In the 80s, I remember playing Consulting Detective with the older kids and thoroughly enjoyed the level of detail, the requirement for immersion and visualisation and the reliance on observation and deduction. But it was not a popular game because to the average teenager, the game was hard. We were smart kids (most of us anyway), and yet we seemed more stupid in a group. Smart as we were, we were no Sherlock Holmes.
It is my belief that when running a detective game, you have to remember that the players are often less than the sum of their parts (due to confusion, interrupted narrative, last night's football results and the imminent arrival of spicy food and naan bread).
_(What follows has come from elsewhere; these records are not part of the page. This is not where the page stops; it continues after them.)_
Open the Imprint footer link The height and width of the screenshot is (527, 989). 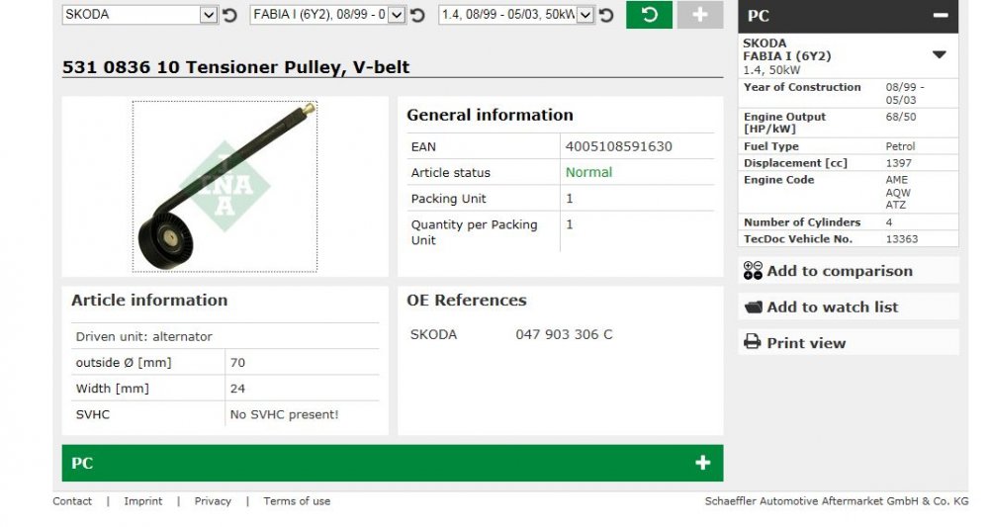[x=143, y=501]

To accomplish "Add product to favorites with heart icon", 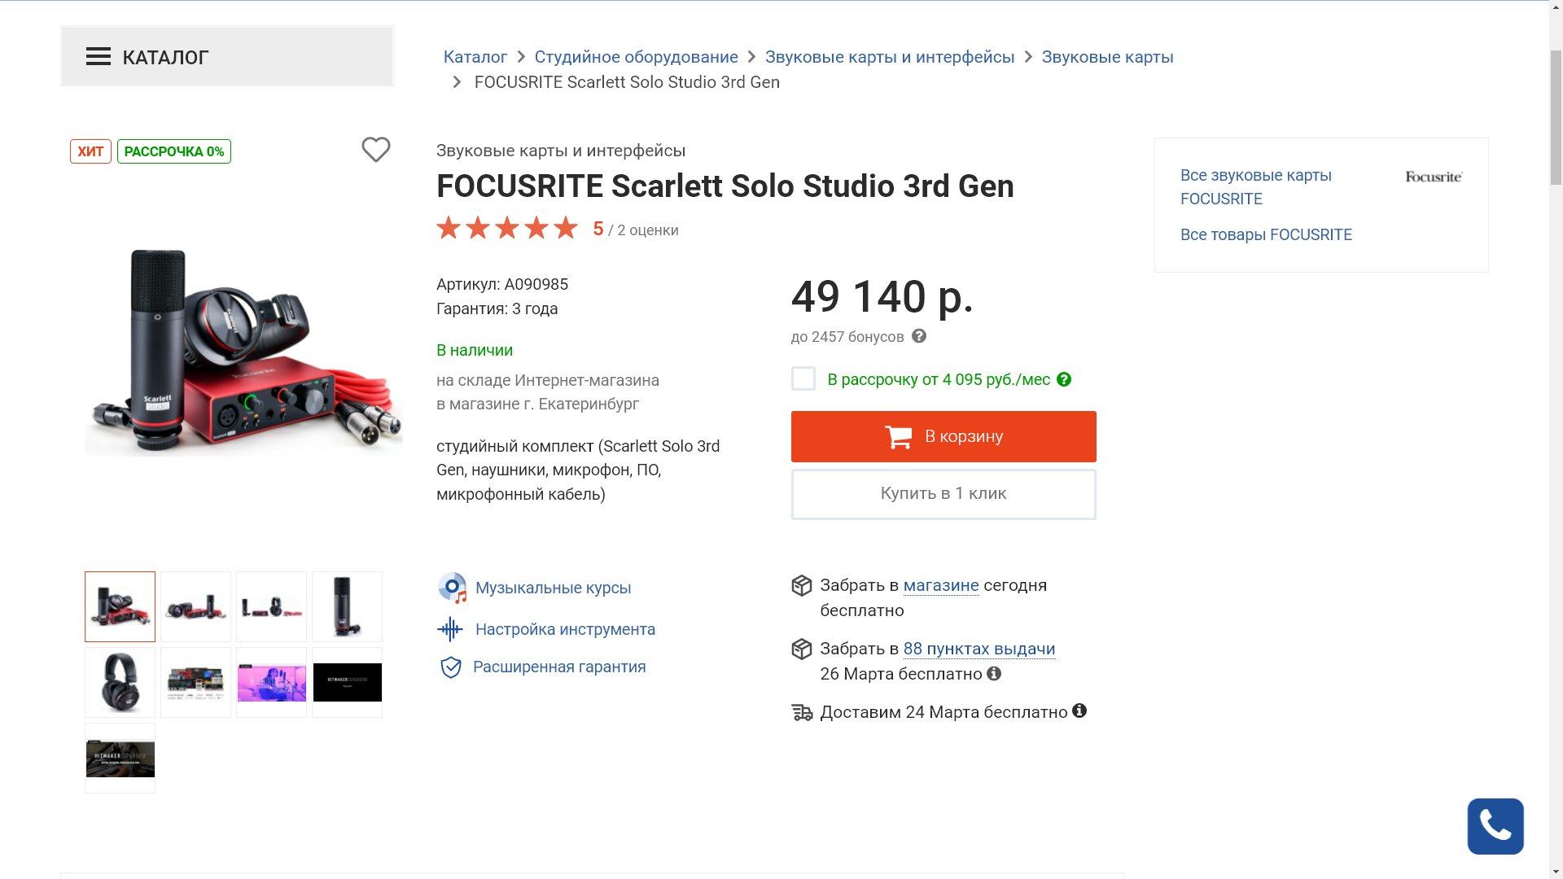I will pyautogui.click(x=375, y=150).
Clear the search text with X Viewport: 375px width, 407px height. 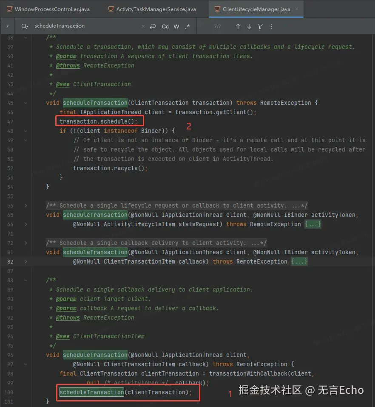[143, 26]
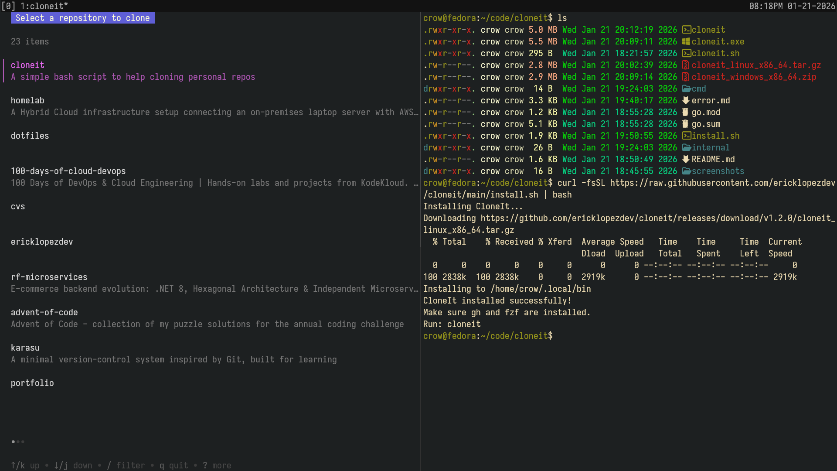Screen dimensions: 837x471
Task: Click the script icon next to install.sh
Action: pyautogui.click(x=686, y=136)
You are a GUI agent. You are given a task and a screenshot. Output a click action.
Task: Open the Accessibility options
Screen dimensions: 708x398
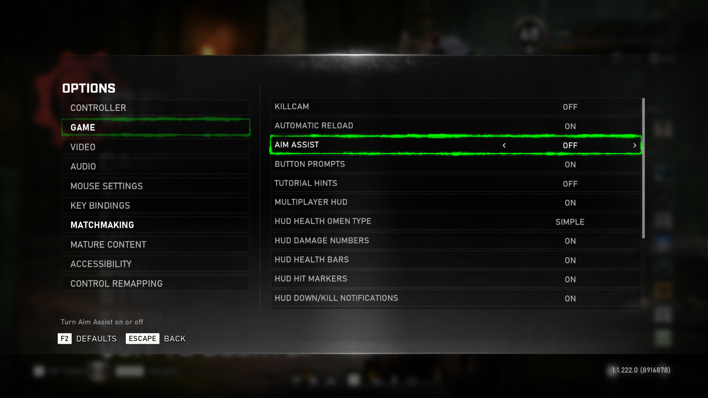point(156,264)

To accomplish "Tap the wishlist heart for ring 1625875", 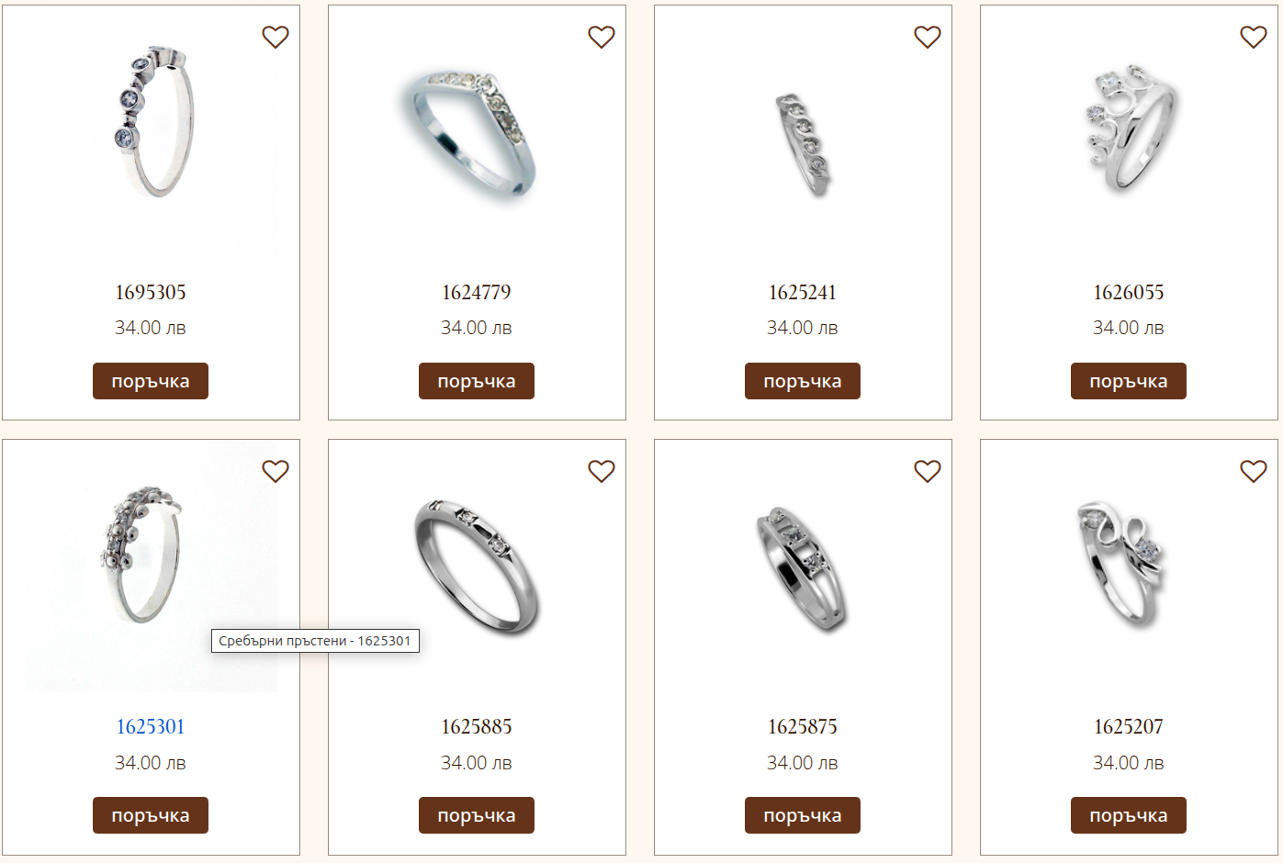I will [928, 471].
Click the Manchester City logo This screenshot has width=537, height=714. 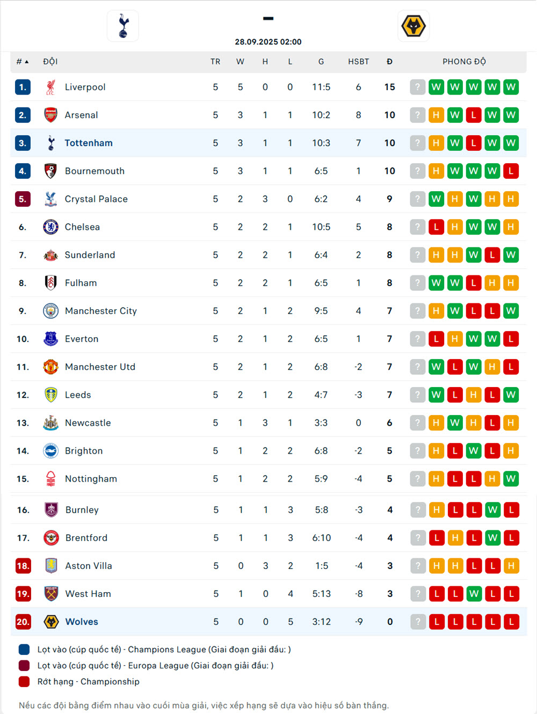50,311
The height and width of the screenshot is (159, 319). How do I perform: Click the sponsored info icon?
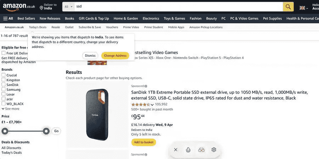tap(146, 86)
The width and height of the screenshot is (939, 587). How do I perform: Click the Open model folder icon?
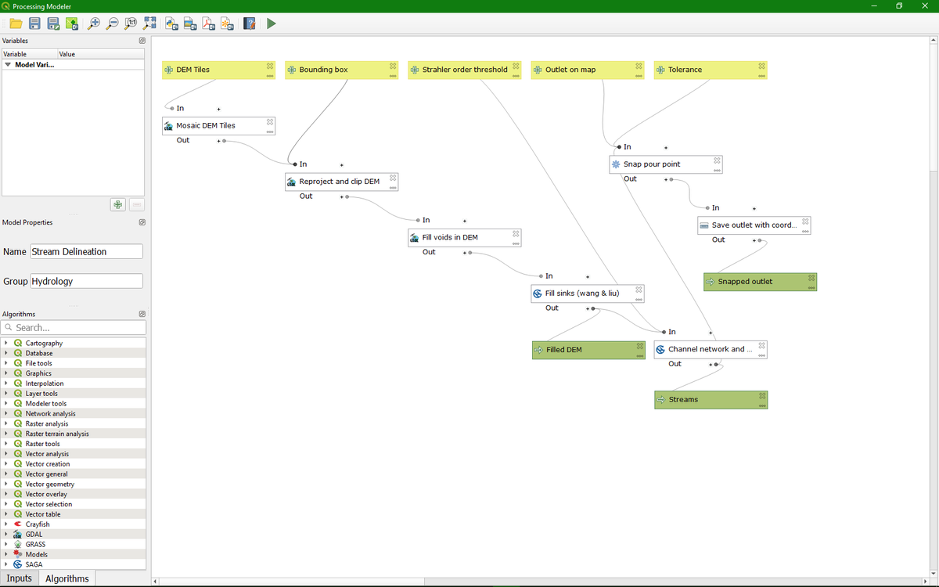(16, 23)
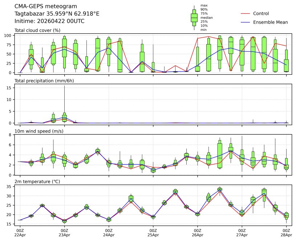Click the min label in the percentile legend
Viewport: 296px width, 241px height.
(203, 30)
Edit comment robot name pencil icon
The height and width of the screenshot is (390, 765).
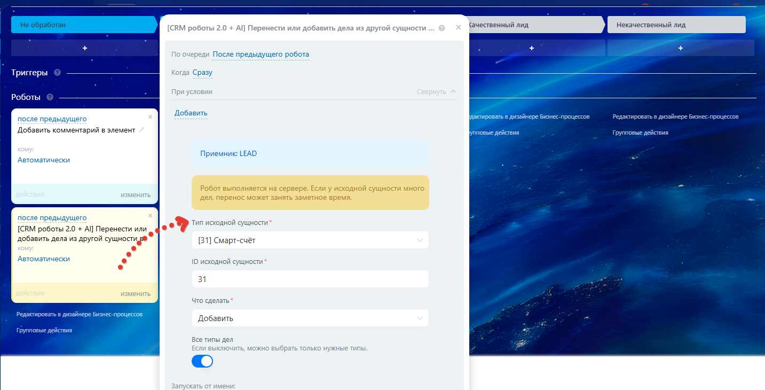tap(141, 130)
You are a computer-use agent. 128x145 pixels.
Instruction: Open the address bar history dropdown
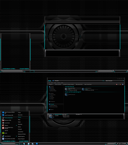(103, 81)
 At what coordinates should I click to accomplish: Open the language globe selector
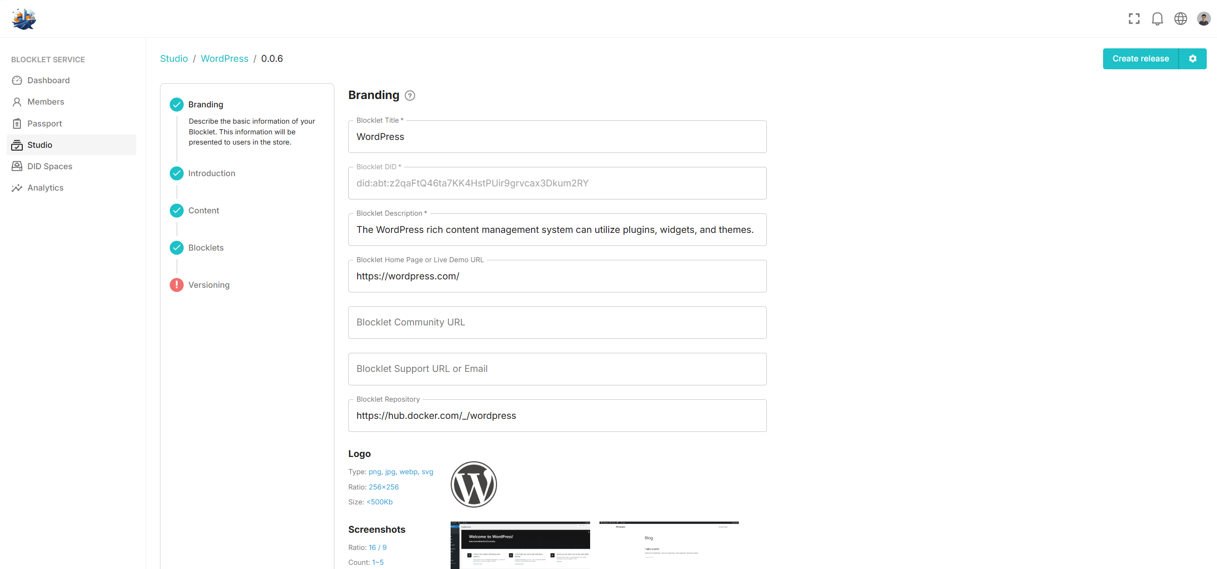[1180, 18]
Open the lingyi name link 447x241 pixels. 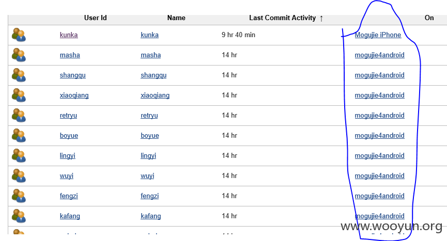pyautogui.click(x=148, y=156)
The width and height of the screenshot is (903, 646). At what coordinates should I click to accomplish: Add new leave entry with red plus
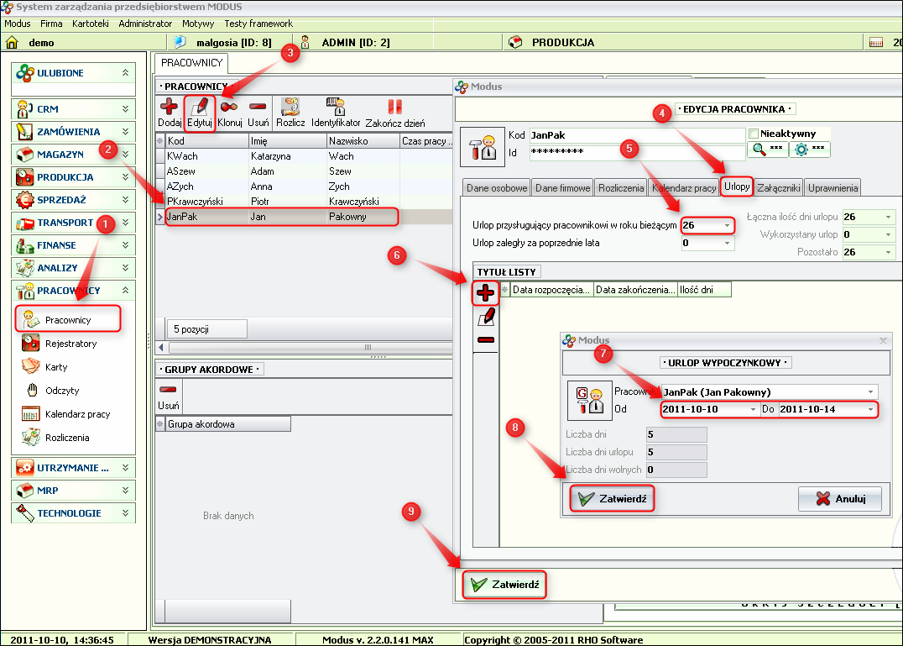485,293
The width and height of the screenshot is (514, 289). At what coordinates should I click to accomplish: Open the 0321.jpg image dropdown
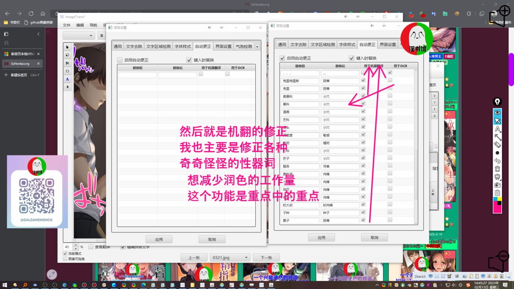click(230, 258)
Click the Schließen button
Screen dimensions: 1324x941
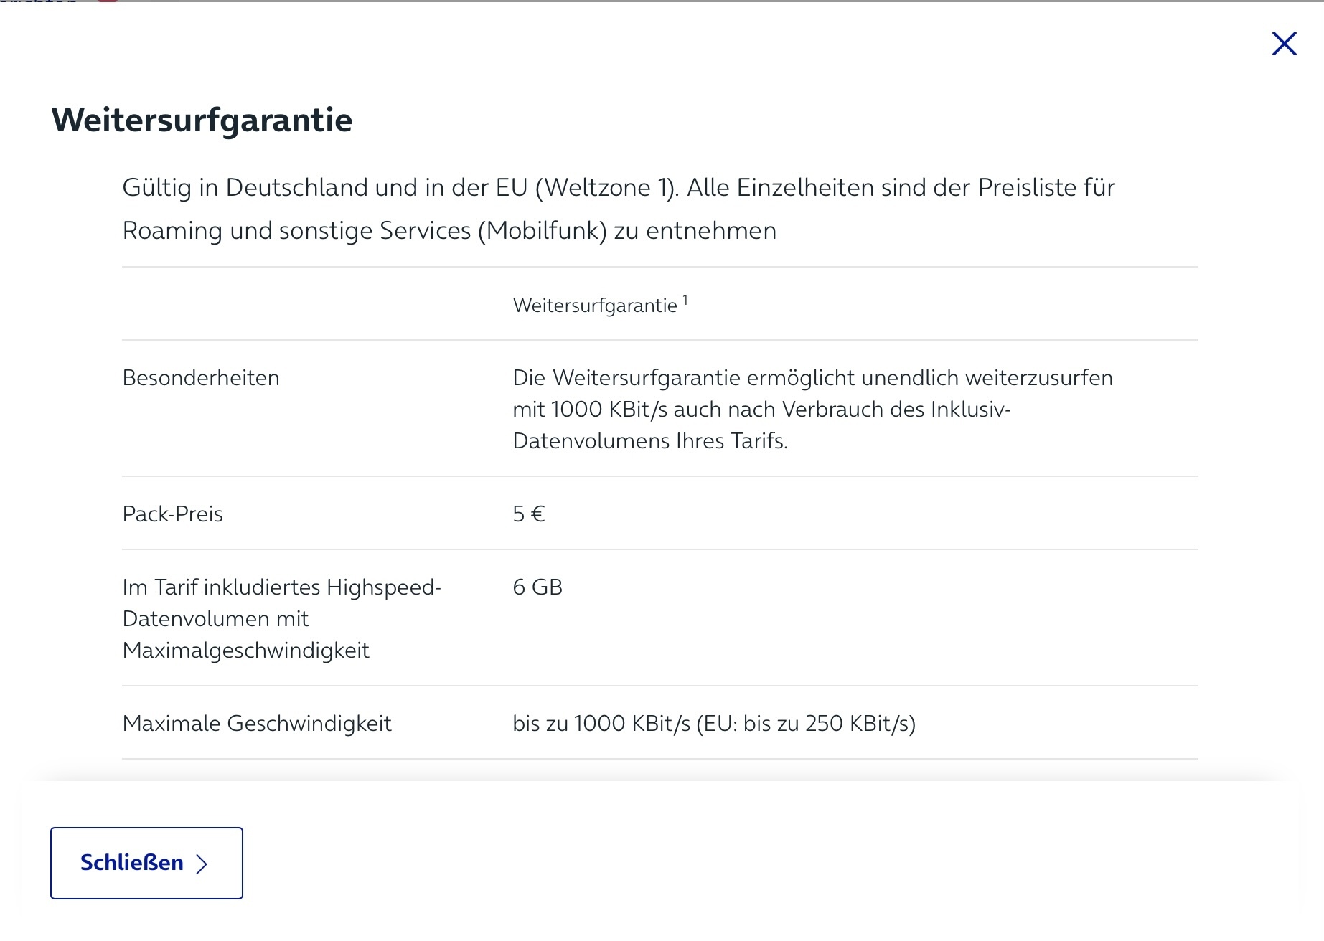pyautogui.click(x=146, y=863)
This means that even smart individuals may miss important clues, may not see the allusions and the inferences in the newspaper clippings, fag ends and hastily scrawled dying notes which litter the genre. We all have day jobs and families and we're not the super-obsessive compulsive consulting detective that the game might assume so the designer has to take the step of telling us once, telling us twice and telling us a third time to make sure we get the clue. We might misremember small facts, forget to keep copious notes (which, in my opinion, spoils the enjoyment of the game) or simply we may not be wired to think that way. Kevin Beimers of Straandlooper spoke about this aspect of game design at an event we held at Belfast Metropolitan College earlier this year. Clues need to be logical and discoverable.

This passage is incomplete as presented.